La plateforme permet de rechercher les données en langage naturel et de croiser plusieurs indicateurs sans devoir parcourir séparément les bases des différentes agences. Les utilisateurs peuvent par exemple comparer l'évolution de l'espérance de vie selon les régions, suivre l'accès à l'électricité ou mettre en relation plusieurs indicateurs de santé et d'éducation. Les données conservent leur source d'origine et sont validées par des statisticiens et des experts techniques du système des Nations unies.
Des statistiques encore difficiles à exploiter par l'IA
Le projet répond aussi à un problème rencontré par les systèmes IA lorsqu'ils doivent restituer des données statistiques précises. Une évaluation menée par l'UNICEF sur six modèles et plus de 133 000 requêtes consacrées à des indicateurs mondiaux de développement a obtenu une précision moyenne de 21,2 %. Environ trois réponses sur cinq ne fournissaient aucun chiffre exploitable, selon João Pedro Azevedo, chef statisticien de l'agence. L'étude a notamment porté sur GPT-4o et GPT-4o-mini d'OpenAI, Claude Sonnet 4.5 et Haiku 4.5 d'Anthropic, ainsi que Gemini 2.5 Flash et Gemini 2.0 Flash de Google. Lorsqu'une même série de questions a été posée à nouveau environ deux jours plus tard, les modèles qui avaient fourni un chiffre lors des deux tests ne donnaient le même résultat qu'environ une fois sur deux. Le travail de l'UNICEF est encore un document de travail et n'a pas fait l'objet d'une évaluation par les pairs.
UN System Data Commons doit ainsi fournir aux systèmes d'IA un accès direct à des données statistiques identifiées et vérifiables. La plateforme s'appuie notamment sur le Model Context Protocol (MCP), un standard permettant à un agent IA de se connecter à une source de données externe et d'y récupérer les informations nécessaires à une tâche.
Des agents capables de croiser les indicateurs
Avec cette intégration, un agent peut rechercher plusieurs indicateurs dans les données de l'ONU, les mettre en relation puis générer des graphiques, des tableaux de bord ou une première synthèse. Google a notamment présenté une démonstration autour du PEPFAR, le programme américain de lutte contre le VIH/sida. L'agent utilise différentes statistiques des Nations unies, notamment sur la prévalence du VIH, la mortalité liée au sida et l'espérance de vie, avant de produire une représentation graphique des résultats.
L'accès direct à des données officielles ne supprime toutefois pas le besoin de contrôle humain. Google souligne que les sources doivent être vérifiées avant de reprendre un résultat généré par une IA, celle-ci pouvant mal interpréter les données ou leur contexte.

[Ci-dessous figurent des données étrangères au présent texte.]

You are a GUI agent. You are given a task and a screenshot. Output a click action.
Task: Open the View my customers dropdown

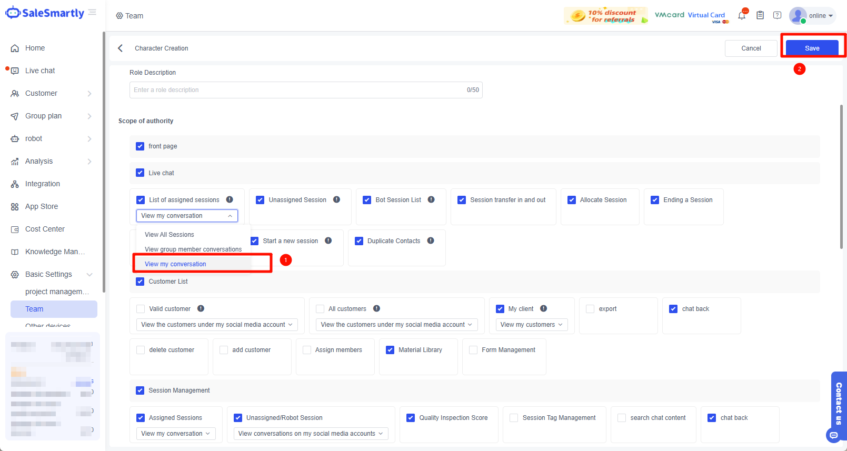531,325
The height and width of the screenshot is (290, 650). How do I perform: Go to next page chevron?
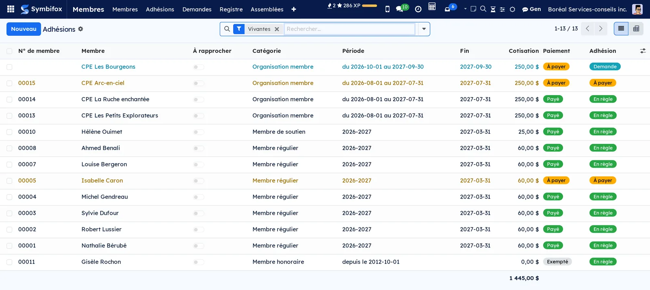(x=600, y=29)
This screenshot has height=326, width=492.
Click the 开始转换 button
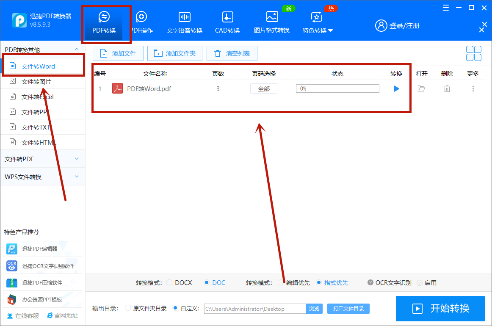point(440,309)
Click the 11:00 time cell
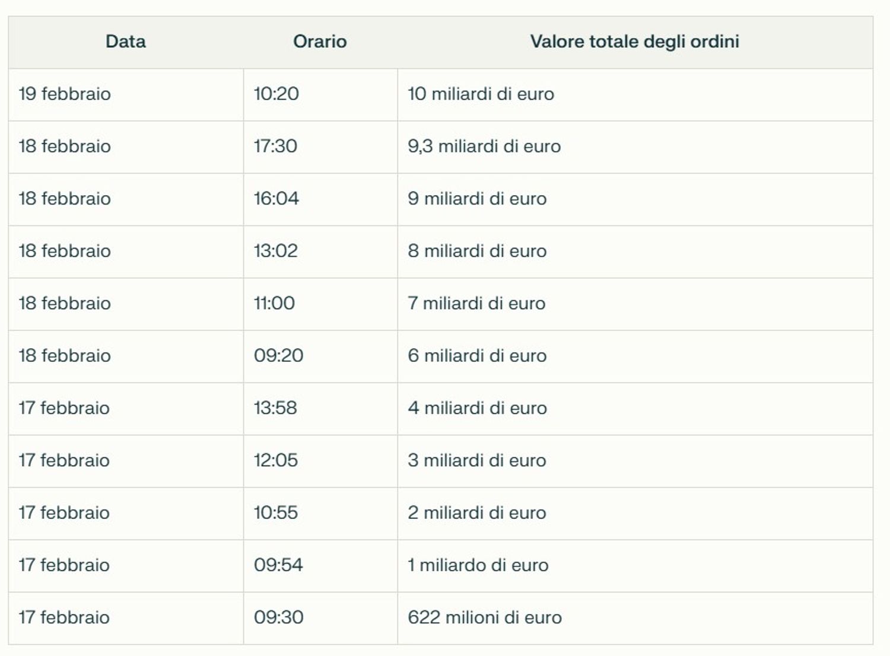Viewport: 890px width, 656px height. pyautogui.click(x=274, y=303)
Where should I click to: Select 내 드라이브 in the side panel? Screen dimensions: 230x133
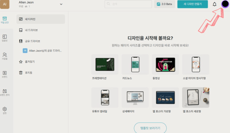(41, 30)
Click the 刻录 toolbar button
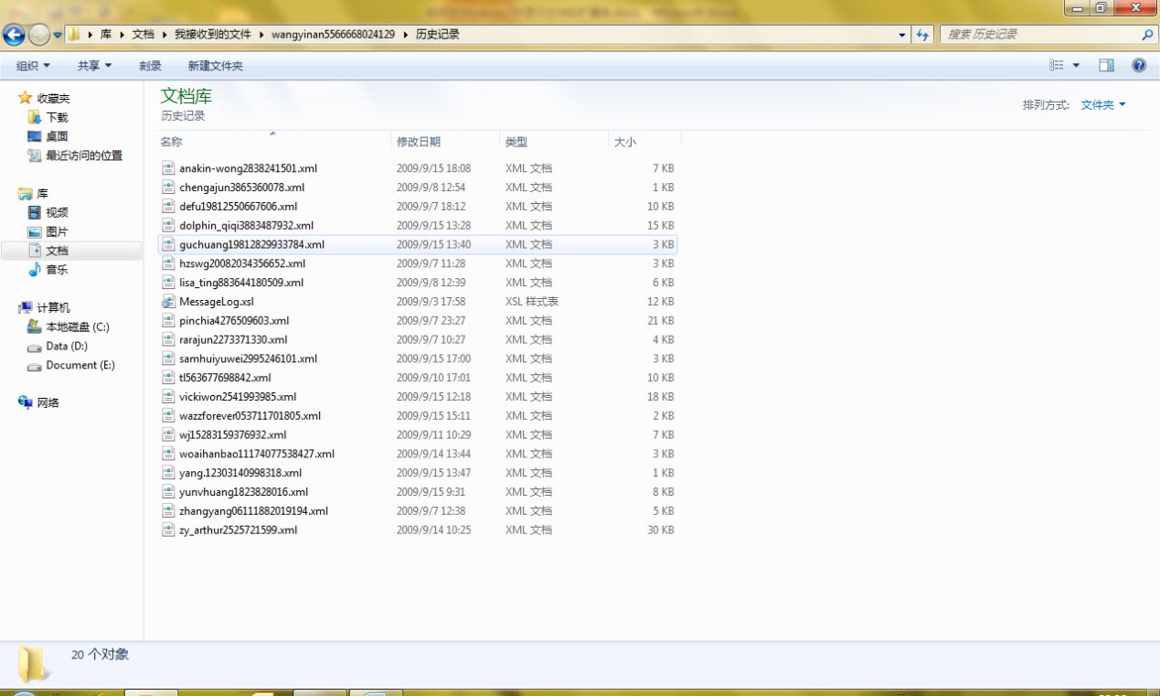This screenshot has width=1160, height=696. click(150, 66)

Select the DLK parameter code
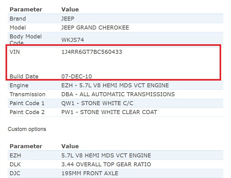pos(15,164)
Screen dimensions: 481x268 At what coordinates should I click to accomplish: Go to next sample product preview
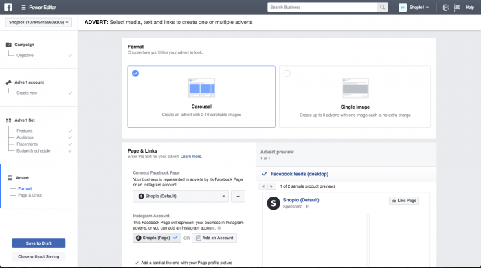271,186
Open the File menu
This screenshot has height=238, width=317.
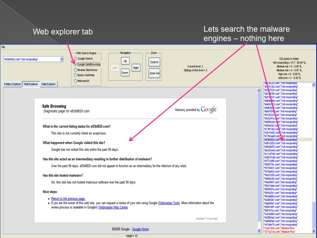point(3,47)
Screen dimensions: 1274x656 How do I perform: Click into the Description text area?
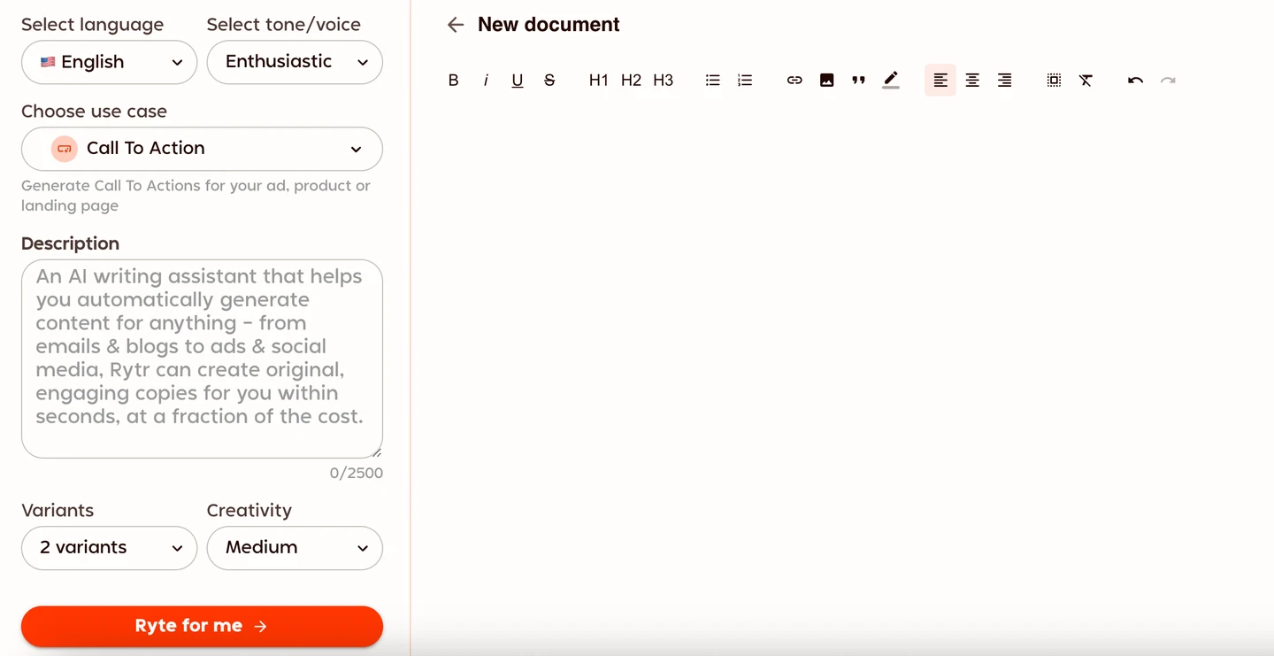click(x=202, y=359)
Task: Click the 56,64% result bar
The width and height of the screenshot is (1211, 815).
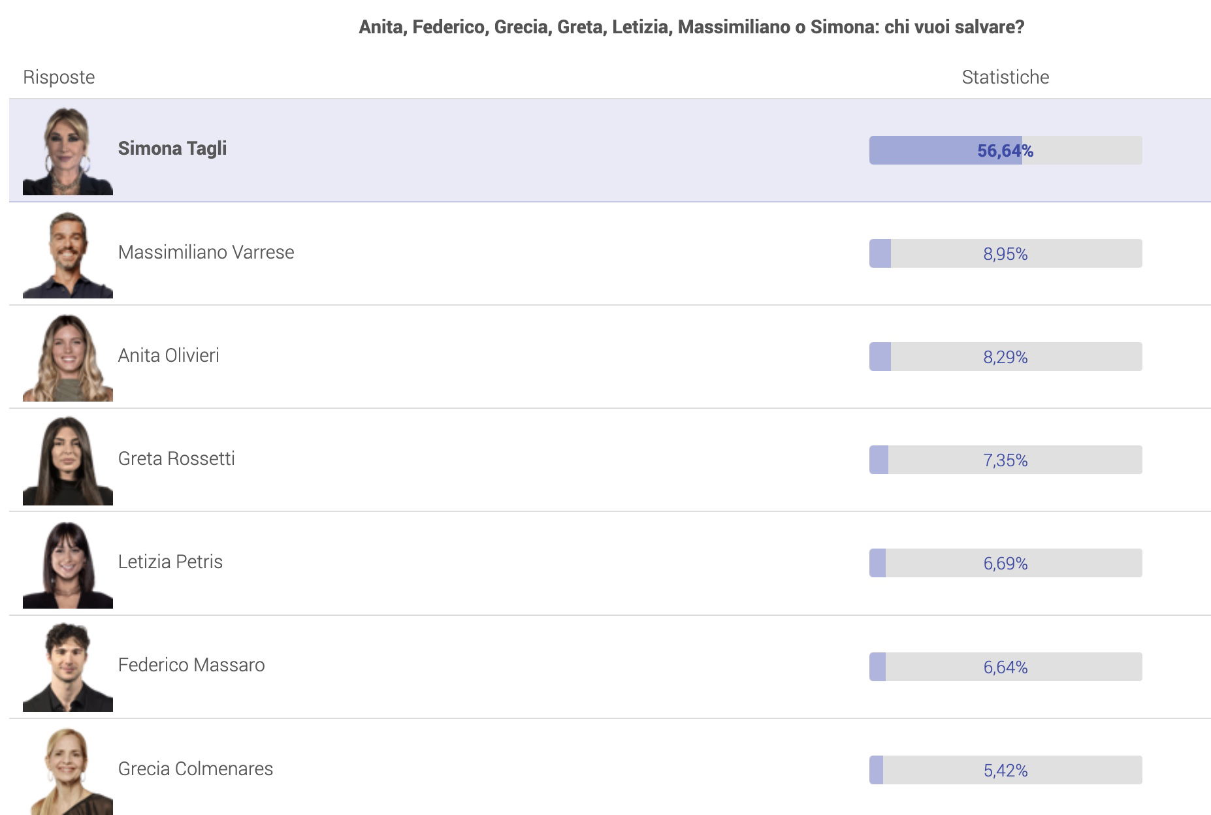Action: coord(1005,150)
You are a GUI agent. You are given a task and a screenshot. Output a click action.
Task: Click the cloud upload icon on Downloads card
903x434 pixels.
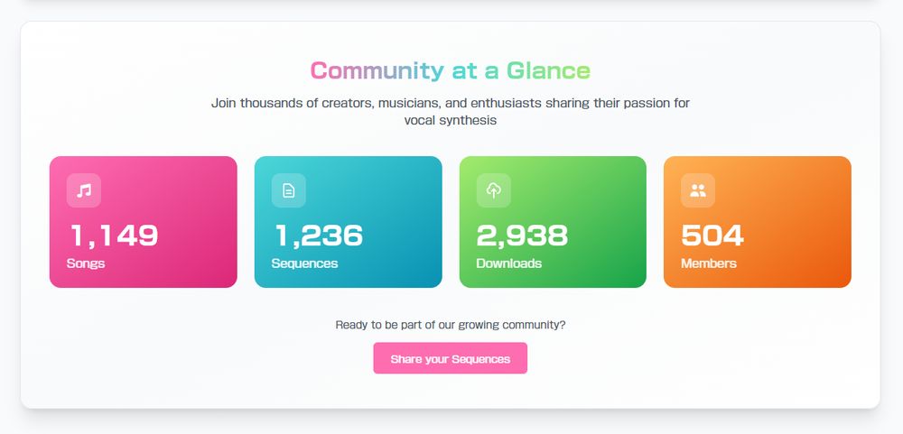494,190
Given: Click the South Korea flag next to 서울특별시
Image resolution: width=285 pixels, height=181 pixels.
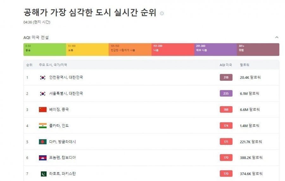Looking at the screenshot, I should click(43, 94).
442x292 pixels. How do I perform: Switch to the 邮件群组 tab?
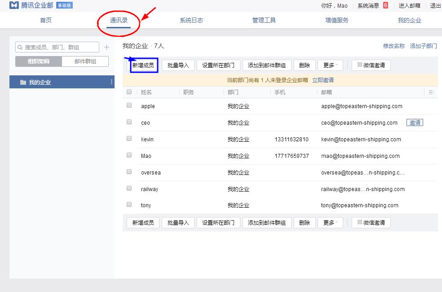tap(85, 61)

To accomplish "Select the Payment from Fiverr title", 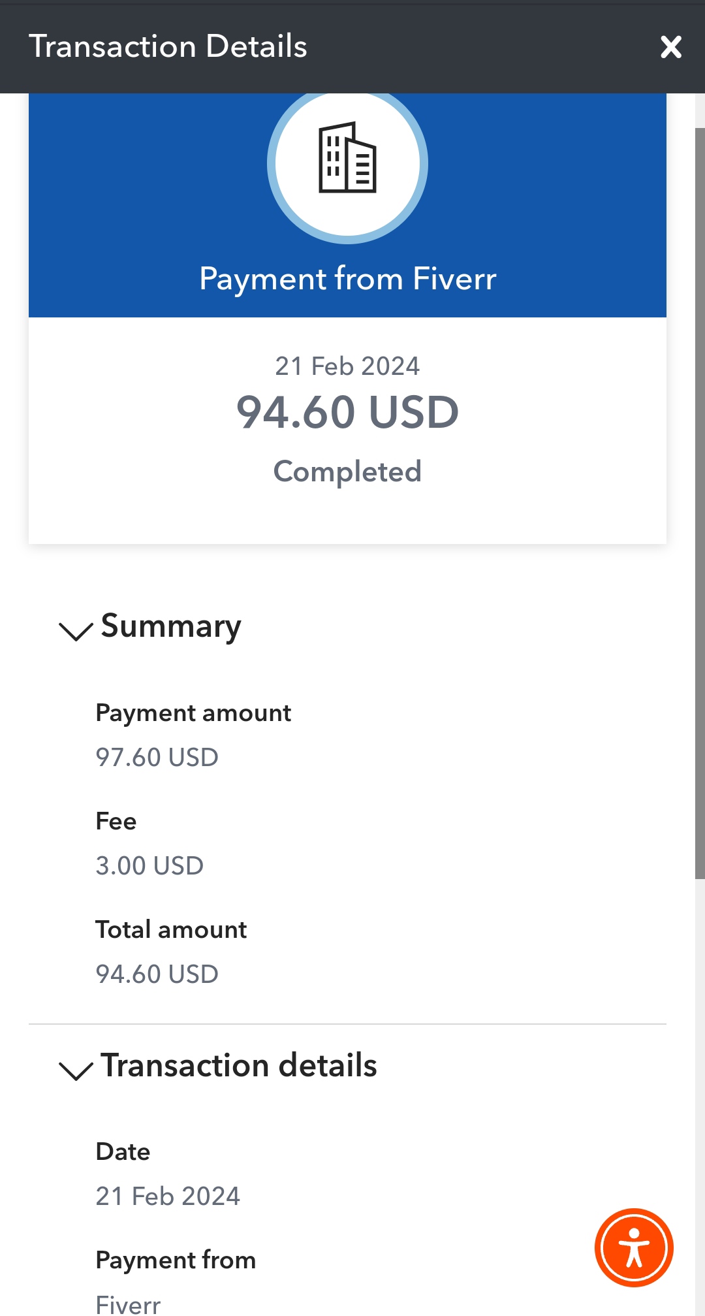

80 % des données statistiques de l'ONU visées d'ici 2027
Le lancement ne constitue qu'une première étape. 26 organisations du système des Nations unies se sont engagées à participer au projet, et les données de près de 20 d'entre elles sont déjà disponibles au lancement. L'objectif affiché est d'intégrer environ 80 % des jeux de données statistiques du système de l'ONU d'ici 2027. Google.org a par ailleurs apporté un financement de 2 M$ ainsi qu'un accompagnement technique pour la mise en place de l'infrastructure. Selon Google, la plateforme est hébergée dans un environnement gouverné par l'ONU, avec l'objectif qu'elle puisse à terme être exploitée et développée de manière indépendante par l'organisation.